If it did, New Zealand’s entire water system – dams, treatment plants, reticulation networks – would already be unlawful. They are not.
Infrastructure Failure Is Not Ethnic Exclusion
Polluted waterways, wastewater overflows, flooding, and degraded infrastructure are genuine problems. But they are not evidence of Māori exclusion from governance.
They are the result of decades of poor policy, underinvestment, and regulatory failure affecting all New Zealanders.
- Stormwater does not discriminate by ancestry.
- Sewage does not target marae.
- Aging pipes fail in urban and rural communities alike.
To reframe national infrastructure failure as an ethnic grievance is a political move, not an analytical one.
Kaitiakitanga Is Not a Governing Mandate
Tukaki invokes kaitiakitanga (guardianship) as if it establishes a right to co-governance. It does not.
Environmental stewardship is already embedded in law. Regional councils, environmental standards, and enforcement mechanisms exist to protect waterways for everyone. Dividing authority by ancestry weakens accountability rather than improving outcomes.
Guardianship is a responsibility, not a licence to rule.
As David Round once observed, there is no “gene for conservation”. Some Māori have deep connections to land and water. Some do not. The same is true of non-Māori. Environmental responsibility is a matter of values, law, and behaviour – not race. To suggest otherwise is to revive the condescending belief that Māori possess innate environmental wisdom unavailable to others. That assumption is not respect: it is racial stereotyping dressed up as virtue.
Public Regulators Serve the Public – Equally
The article suggests Māori involvement is necessary to ensure accountability in institutions such as the Commerce Commission and Taumata Arowai (Water Services Authority).
That implication is troubling.
These bodies exist to serve all citizens. If they are failing, they should be reformed – not supplemented with parallel authority structures based on descent. Public services cannot function if accountability is divided by ethnicity.
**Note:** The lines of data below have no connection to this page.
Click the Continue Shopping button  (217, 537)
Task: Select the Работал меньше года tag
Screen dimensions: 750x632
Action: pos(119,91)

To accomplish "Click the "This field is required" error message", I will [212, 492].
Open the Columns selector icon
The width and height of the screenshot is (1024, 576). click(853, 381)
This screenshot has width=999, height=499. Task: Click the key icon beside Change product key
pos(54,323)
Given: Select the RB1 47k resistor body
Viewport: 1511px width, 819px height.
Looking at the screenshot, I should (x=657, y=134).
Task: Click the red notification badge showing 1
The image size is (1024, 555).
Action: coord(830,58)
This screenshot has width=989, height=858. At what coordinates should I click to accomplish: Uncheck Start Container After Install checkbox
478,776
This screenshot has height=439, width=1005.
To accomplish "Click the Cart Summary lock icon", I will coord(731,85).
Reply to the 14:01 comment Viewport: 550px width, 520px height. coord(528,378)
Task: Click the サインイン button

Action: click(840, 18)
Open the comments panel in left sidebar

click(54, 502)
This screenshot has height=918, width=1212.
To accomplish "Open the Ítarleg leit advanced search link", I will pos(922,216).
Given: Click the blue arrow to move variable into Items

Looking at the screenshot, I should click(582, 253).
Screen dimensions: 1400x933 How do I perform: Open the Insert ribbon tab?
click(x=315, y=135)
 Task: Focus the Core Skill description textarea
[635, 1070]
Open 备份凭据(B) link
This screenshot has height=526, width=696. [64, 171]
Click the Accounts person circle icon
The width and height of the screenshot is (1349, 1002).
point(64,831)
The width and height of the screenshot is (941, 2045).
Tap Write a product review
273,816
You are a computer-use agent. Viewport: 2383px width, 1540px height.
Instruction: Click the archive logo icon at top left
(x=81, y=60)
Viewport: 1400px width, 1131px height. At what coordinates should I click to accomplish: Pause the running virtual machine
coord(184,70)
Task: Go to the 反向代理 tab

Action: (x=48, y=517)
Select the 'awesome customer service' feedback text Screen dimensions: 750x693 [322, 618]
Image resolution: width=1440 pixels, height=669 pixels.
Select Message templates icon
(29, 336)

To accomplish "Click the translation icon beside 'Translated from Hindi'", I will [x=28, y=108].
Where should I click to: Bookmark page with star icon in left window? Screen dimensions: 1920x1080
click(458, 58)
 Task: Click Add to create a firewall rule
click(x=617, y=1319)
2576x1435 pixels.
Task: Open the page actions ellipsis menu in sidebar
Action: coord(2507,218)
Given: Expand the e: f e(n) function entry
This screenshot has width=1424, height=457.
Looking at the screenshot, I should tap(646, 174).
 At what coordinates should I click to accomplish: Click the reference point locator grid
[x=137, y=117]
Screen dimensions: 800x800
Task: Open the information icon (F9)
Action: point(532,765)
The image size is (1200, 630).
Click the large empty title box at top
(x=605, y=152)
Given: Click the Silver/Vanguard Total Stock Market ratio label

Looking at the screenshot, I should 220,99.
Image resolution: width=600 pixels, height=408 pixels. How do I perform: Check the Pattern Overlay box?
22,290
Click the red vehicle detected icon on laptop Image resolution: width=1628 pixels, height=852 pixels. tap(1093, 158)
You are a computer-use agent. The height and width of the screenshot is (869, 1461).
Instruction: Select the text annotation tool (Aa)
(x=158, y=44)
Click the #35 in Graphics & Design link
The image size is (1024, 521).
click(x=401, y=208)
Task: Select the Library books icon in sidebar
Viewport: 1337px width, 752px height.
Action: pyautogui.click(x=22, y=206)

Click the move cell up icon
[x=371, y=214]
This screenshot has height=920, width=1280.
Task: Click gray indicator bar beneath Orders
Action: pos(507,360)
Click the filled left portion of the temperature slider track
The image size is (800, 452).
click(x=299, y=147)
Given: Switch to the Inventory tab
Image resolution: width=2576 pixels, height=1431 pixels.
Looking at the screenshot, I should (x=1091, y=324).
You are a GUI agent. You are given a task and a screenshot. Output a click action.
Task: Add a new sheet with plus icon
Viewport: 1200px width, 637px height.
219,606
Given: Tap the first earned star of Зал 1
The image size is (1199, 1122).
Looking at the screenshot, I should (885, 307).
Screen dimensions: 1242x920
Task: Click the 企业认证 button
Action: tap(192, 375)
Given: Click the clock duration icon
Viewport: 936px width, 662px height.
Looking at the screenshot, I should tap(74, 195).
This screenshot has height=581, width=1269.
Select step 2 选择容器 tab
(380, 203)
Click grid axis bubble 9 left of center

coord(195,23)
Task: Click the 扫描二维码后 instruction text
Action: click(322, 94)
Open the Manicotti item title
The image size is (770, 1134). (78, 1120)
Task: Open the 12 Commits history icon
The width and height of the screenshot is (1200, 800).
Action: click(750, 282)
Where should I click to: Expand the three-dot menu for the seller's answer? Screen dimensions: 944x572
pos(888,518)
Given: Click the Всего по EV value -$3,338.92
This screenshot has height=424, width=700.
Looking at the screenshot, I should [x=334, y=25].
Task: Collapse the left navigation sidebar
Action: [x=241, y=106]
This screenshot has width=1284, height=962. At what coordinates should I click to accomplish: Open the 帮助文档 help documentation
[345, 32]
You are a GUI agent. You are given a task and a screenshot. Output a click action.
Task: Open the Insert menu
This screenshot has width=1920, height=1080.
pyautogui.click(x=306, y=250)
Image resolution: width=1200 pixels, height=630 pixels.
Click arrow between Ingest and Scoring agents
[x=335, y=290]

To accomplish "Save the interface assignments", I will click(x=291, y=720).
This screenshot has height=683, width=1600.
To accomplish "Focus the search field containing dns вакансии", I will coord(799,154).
The Economic Argument Reveals the Core Claim
Late in the article, the real issue emerges: water underpins Māori commercial development, and historical exclusion is said to have constrained economic opportunity.
At this point, the spiritual framing collapses.
Water cannot simultaneously be a living ancestor and a commercial asset demanding preferential allocation. That contradiction exposes Tukaki’s underlying argument: this is not about water quality or stewardship, but about control.
Nor has prior arrival ever conferred sovereignty in modern democracies. As Round pointed out, if ancestry alone created extra and indefeasible rights, descendants of early European settlers might claim superior status over recent migrants – an idea rightly rejected as incompatible with equal citizenship. Arrival order does not generate political authority.
Conclusion
Strip away the rhetoric, and Tukaki’s claim reduces to this: prior arrival is said to confer political authority over water. In reality, modern democracies grant sovereignty to constitutions and elected governments, not to whoever settled first. Heritage and identity may shape culture or rights, but they do not create governing authority.
At its core, Tukaki’s argument is an ancestry-based claim to power – one New Zealand has consistently rejected. Respecting Māori culture does not require surrendering democratic governance, dividing authority by race, or rewriting constitutional fundamentals.
Water is life. But in a democracy, life-sustaining resources must be governed equally by elected authorities accountable to all citizens, or they will eventually be governed unjustly.